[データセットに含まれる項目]
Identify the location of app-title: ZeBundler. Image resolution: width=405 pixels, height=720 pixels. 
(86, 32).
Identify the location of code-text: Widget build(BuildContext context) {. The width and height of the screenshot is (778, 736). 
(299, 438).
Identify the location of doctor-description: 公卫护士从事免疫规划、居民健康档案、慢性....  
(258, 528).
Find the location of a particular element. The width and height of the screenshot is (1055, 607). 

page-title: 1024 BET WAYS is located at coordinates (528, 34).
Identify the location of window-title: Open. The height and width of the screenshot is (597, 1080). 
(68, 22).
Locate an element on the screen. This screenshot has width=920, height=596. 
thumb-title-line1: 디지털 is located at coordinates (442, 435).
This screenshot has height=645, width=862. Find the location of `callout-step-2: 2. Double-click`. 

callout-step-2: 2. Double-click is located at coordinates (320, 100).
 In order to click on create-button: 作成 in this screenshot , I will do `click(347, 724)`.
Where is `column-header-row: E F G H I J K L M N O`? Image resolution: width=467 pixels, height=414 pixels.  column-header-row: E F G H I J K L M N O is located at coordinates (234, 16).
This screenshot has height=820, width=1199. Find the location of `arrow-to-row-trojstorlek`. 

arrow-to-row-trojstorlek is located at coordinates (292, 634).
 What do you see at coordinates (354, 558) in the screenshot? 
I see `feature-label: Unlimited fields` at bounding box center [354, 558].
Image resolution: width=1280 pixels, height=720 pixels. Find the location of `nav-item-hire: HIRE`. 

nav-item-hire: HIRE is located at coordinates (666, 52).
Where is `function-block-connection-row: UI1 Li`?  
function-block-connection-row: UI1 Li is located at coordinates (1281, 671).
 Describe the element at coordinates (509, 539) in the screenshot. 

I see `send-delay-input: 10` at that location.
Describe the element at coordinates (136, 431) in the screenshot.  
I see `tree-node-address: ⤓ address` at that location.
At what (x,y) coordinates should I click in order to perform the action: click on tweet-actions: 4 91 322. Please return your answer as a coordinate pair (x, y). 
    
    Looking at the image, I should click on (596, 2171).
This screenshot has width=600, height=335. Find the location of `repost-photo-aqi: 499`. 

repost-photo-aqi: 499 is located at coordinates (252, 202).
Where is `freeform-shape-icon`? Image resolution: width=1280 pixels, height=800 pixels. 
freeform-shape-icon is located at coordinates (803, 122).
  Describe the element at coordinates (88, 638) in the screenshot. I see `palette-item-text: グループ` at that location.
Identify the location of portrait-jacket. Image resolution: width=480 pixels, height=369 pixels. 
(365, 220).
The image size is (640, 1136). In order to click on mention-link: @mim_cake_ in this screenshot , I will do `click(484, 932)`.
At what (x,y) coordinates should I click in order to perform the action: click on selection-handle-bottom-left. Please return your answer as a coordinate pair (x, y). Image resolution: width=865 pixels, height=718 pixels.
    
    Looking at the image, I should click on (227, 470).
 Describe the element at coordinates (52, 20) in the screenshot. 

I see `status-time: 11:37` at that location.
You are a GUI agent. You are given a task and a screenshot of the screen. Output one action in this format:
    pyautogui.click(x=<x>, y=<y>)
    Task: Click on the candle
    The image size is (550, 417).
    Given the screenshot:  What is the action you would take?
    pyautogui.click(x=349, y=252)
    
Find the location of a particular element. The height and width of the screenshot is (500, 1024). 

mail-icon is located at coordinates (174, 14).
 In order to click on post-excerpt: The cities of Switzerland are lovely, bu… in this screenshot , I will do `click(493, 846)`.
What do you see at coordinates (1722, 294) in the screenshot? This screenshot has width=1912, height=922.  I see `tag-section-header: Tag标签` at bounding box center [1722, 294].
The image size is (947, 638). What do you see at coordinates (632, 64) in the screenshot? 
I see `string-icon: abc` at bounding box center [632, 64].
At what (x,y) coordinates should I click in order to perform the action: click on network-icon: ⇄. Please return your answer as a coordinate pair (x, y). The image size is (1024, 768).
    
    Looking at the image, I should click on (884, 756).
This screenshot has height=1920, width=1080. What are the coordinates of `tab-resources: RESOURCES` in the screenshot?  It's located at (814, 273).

* _必要な作業_: 上のレコードの行をすべて番号付きリストに入れてください。空行は入れないでください。

* _作業の出力_:
1. Identify the location of app-title: ZeBundler. Image resolution: width=405 pixels, height=720 pixels. 
2. (86, 32).
3. Identify the location of code-text: Widget build(BuildContext context) {. The width and height of the screenshot is (778, 736). 
4. (299, 438).
5. Identify the location of doctor-description: 公卫护士从事免疫规划、居民健康档案、慢性....  
6. (258, 528).
7. Find the location of a particular element. The width and height of the screenshot is (1055, 607). 
8. page-title: 1024 BET WAYS is located at coordinates (528, 34).
9. Identify the location of window-title: Open. The height and width of the screenshot is (597, 1080). 
10. (68, 22).
11. Locate an element on the screen. This screenshot has width=920, height=596. 
12. thumb-title-line1: 디지털 is located at coordinates (442, 435).
13. This screenshot has height=645, width=862. Find the location of `callout-step-2: 2. Double-click`. 
14. callout-step-2: 2. Double-click is located at coordinates (320, 100).
15.  In order to click on create-button: 作成 in this screenshot , I will do `click(347, 724)`.
16. Where is `column-header-row: E F G H I J K L M N O`? Image resolution: width=467 pixels, height=414 pixels.  column-header-row: E F G H I J K L M N O is located at coordinates (234, 16).
17. This screenshot has height=820, width=1199. Find the location of `arrow-to-row-trojstorlek`. 
18. arrow-to-row-trojstorlek is located at coordinates (292, 634).
19.  What do you see at coordinates (354, 558) in the screenshot? 
20. I see `feature-label: Unlimited fields` at bounding box center [354, 558].
21. Image resolution: width=1280 pixels, height=720 pixels. Find the location of `nav-item-hire: HIRE`. 
22. nav-item-hire: HIRE is located at coordinates (666, 52).
23. Where is `function-block-connection-row: UI1 Li`?  
24. function-block-connection-row: UI1 Li is located at coordinates (1281, 671).
25.  Describe the element at coordinates (509, 539) in the screenshot. 
26. I see `send-delay-input: 10` at that location.
27. Describe the element at coordinates (136, 431) in the screenshot.  
28. I see `tree-node-address: ⤓ address` at that location.
29. At what (x,y) coordinates should I click in order to perform the action: click on tweet-actions: 4 91 322. Please return your answer as a coordinate pair (x, y). 
30.     Looking at the image, I should click on (596, 2171).
31. This screenshot has width=600, height=335. Find the location of `repost-photo-aqi: 499`. 
32. repost-photo-aqi: 499 is located at coordinates (252, 202).
33. Where is `freeform-shape-icon`? Image resolution: width=1280 pixels, height=800 pixels. 
34. freeform-shape-icon is located at coordinates (803, 122).
35.   Describe the element at coordinates (88, 638) in the screenshot. I see `palette-item-text: グループ` at that location.
36. Identify the location of portrait-jacket. Image resolution: width=480 pixels, height=369 pixels. 
37. (365, 220).
38. The image size is (640, 1136). In order to click on mention-link: @mim_cake_ in this screenshot , I will do `click(484, 932)`.
39. At what (x,y) coordinates should I click in order to perform the action: click on selection-handle-bottom-left. Please return your answer as a coordinate pair (x, y). Image resolution: width=865 pixels, height=718 pixels.
40.     Looking at the image, I should click on (227, 470).
41.  Describe the element at coordinates (52, 20) in the screenshot. 
42. I see `status-time: 11:37` at that location.
43. You are a GUI agent. You are given a task and a screenshot of the screen. Output one action in this format:
44.     pyautogui.click(x=<x>, y=<y>)
45.     Task: Click on the candle
46.     The image size is (550, 417).
47.     Given the screenshot:  What is the action you would take?
48.     pyautogui.click(x=349, y=252)
49. Find the location of a particular element. The height and width of the screenshot is (500, 1024). 
50. mail-icon is located at coordinates (174, 14).
51.  In order to click on post-excerpt: The cities of Switzerland are lovely, bu… in this screenshot , I will do `click(493, 846)`.
52. What do you see at coordinates (1722, 294) in the screenshot? This screenshot has width=1912, height=922.  I see `tag-section-header: Tag标签` at bounding box center [1722, 294].
53. The image size is (947, 638). What do you see at coordinates (632, 64) in the screenshot? 
54. I see `string-icon: abc` at bounding box center [632, 64].
55. At what (x,y) coordinates should I click in order to perform the action: click on network-icon: ⇄. Please return your answer as a coordinate pair (x, y). The image size is (1024, 768).
56.     Looking at the image, I should click on (884, 756).
57. This screenshot has height=1920, width=1080. What are the coordinates of `tab-resources: RESOURCES` in the screenshot?  It's located at (814, 273).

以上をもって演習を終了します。